A maxi-cardigan with a dress and boots is a simple way to look well put-together.

The three basic types of collars are flat, stand-up and turnover.

Flat collars include V-neck and crew-necks.

V-necks can be easily dressed up with a button up shirt underneath. Crew necks leave an opportunity for a flattering short-chain necklace.

Stand-up collars like mock turtlenecks demand additional accessories like a scarf or necklace. Turnover collars like turtlenecks, classic Y-collars or cowls are the warmest and make for the nicest sweaters.

Stay away from over-the-shoulder necklines. Whatever you wear under the sweater also has to leave your shoulders bare. Half-covered shoulders stopped being trendy in the ‘80s, it’s a tacky cry for attention and the large area left exposed makes your sweater ineffective for warmth. Save yourself the shoulder shame and don’t do it.
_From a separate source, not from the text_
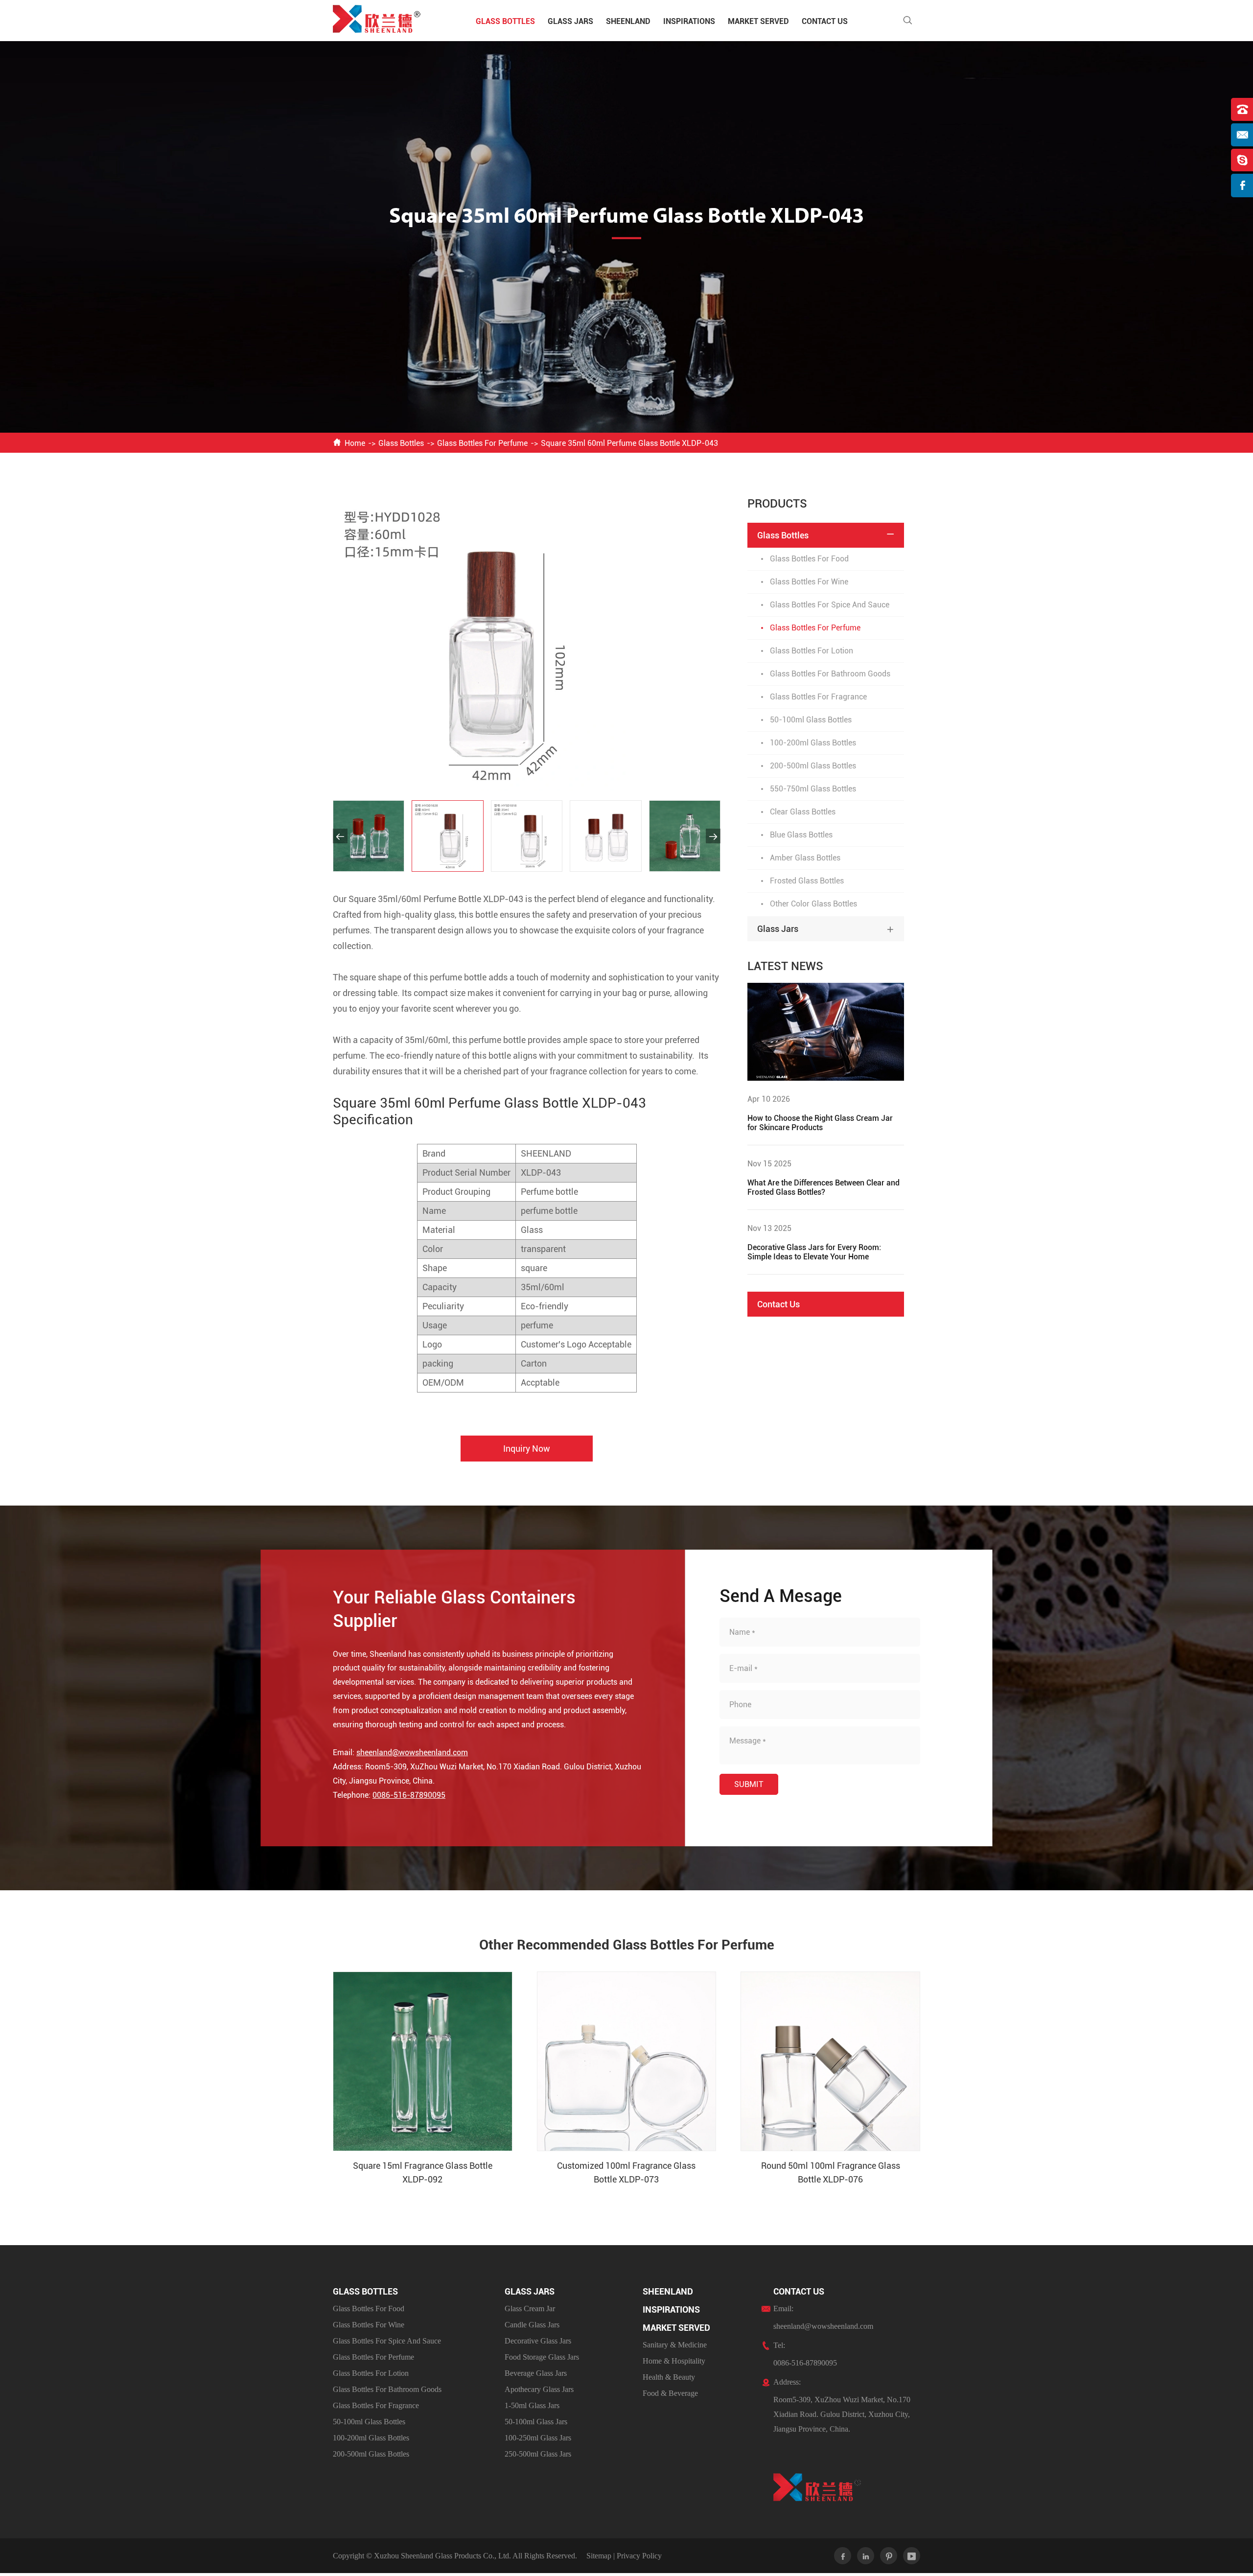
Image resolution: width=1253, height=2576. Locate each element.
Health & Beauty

Sweaters are elaborately knitted into human-shaped articles of clothing.

A sure give-away of a cheap sweater is if the design has been printed, rather than knitted into the sweater. We’ve made wonderful progress with looming technology, but sometimes it’s best to stick to the tried and true designs like cable-knit and criss-cross. Argyle still holds its own in the fashion world after decades. Suede elbow pads on sweaters are something I can’t find enough of.

I recently saw a girl take a man’s sweater, layer an oxford underneath, place a skinny belt at the middle and pair the combination with a pencil skirt and fantastic tights.

I assume the sweater was her boyfriend’s, but I’m sure he never wore it that way before. It was a mature take on the boyfriend hoodie that walked the line between sloppy and sophisticated. It’s no secret that wearing your boyfriend’s big, baggy hoodie is no fashion statement, but what she did worked.

It takes skill to find a nice sweater. Use these guidelines for shaping up your sweater selection and challenge yourself to make sophisticated choices.